Playboy Clubbed


Deborah McAdams is the Executive Editor of TV Technology.

Oh, I get it, NBC! "The Playboy Club" was a ruse from the beginning, timed to coincide with the U.S. Supreme Court's review of federal broadcast indecency rules. Sweet.

So you put the show on the air, knowing full well it's a no-brainer for the Parents TV Council, and then kill it after three episodes to show the court, "hey, we can police ourselves, thank you very much."

Okay, so that's probably not what happened to "The Playboy Club," which was no more or less lame than a lot of other shows on TV. It didn't look like a cheap show, production-wise.

Predictably, the PTC whipped itself into a frenzy over this show, which depicted a glorified Chicago Playboy Club in the early '60s. The PTC likened it to "porn," a stretch if there ever was one, except perhaps for the show's marketing ties with what Hugh Hefner's publishing empire has devolved into.

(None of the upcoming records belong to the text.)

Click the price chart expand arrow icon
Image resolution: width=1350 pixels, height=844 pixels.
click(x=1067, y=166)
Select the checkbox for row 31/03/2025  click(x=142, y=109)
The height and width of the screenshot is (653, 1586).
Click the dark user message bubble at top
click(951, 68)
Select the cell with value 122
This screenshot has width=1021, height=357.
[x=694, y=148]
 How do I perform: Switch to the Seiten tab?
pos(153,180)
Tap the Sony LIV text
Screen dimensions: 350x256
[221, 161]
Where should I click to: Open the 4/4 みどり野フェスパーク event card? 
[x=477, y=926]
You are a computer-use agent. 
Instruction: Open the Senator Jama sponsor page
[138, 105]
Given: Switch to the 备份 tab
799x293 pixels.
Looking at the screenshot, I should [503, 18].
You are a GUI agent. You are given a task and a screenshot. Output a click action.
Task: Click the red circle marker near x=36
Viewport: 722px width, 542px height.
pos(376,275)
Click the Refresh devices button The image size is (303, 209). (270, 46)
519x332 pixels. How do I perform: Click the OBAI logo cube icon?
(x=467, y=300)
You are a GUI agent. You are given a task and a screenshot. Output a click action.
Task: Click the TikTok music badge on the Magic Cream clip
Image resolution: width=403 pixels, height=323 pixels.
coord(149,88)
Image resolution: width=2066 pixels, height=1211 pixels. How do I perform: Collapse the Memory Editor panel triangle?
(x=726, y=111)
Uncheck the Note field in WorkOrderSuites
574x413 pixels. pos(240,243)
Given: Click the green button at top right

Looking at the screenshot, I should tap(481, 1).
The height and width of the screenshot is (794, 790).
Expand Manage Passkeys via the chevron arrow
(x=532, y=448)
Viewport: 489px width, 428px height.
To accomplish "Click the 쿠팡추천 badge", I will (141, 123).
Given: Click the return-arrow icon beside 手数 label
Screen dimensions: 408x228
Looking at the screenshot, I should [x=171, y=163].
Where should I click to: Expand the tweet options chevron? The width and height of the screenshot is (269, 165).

The magazine, readers may recall, was for many years (also) renowned for its high-profile interviews. Now it's a showcase for the old geezer's high-school age girlfriends. The series may have fared a bit better without that imagery top-of-mind.

Maybe. Maybe not. It wasn't great, but it wasn't the most dismal thing on TV, nor was it by far the most sexist or degrading to women.

Night after night in primetime, women are kidnapped, beaten, raped and murdered in heinously new and creative ways. Brutality toward women is a central theme of nearly every crime drama on TV, broken only occasionally by an abducted kid or a massacred family. Why is that acceptable, while a few women wearing more than the cover models on fitness magazines calls for an all-out assault?

Television is said to reflect our social values. If so, I'd say they are morbidly misplaced.